### Your instructions:
Which lines of the records contain the string "Select"? Report each such line in full, counting only matches with the same capitalization.

○ ○ ○ ○

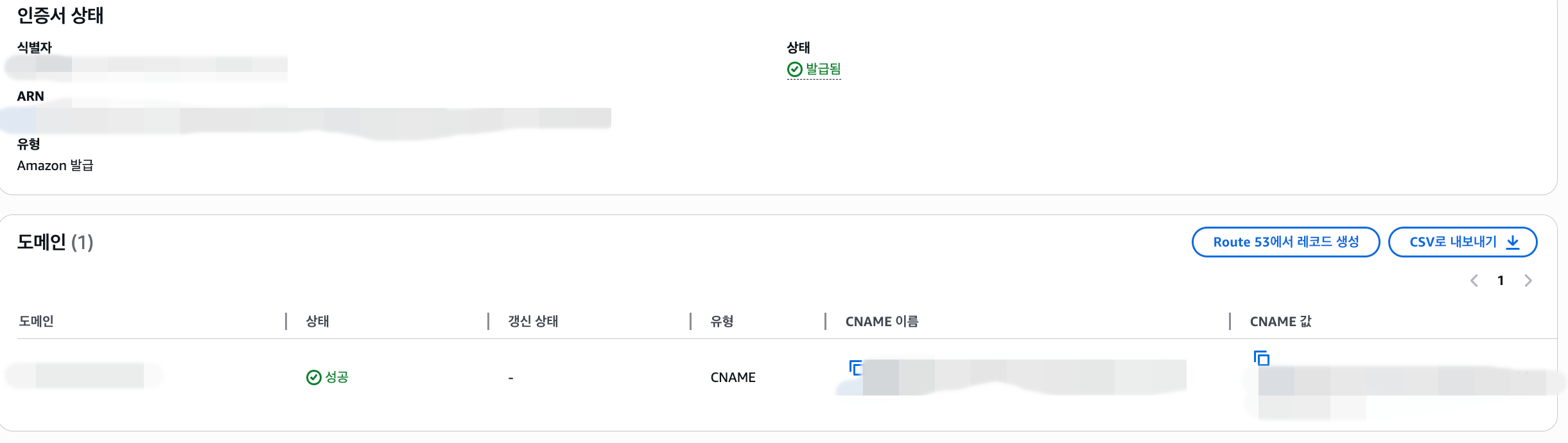Click the 성공 status text in the domain row
The image size is (1568, 443).
point(337,378)
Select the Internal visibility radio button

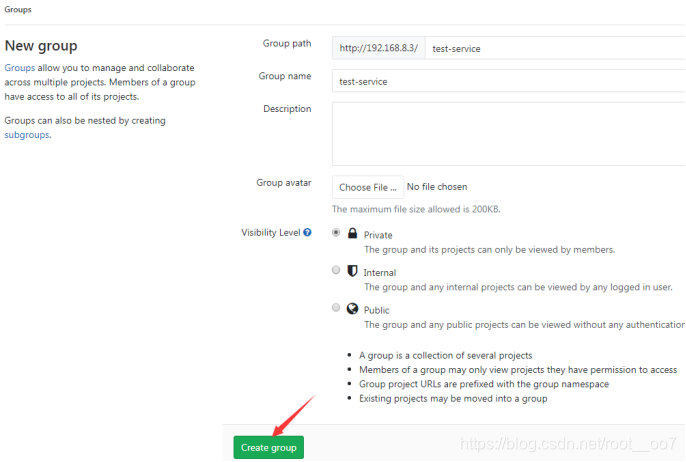[336, 270]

○ ○ ○ ○

### Written answer:
Select the Internal visibility radio button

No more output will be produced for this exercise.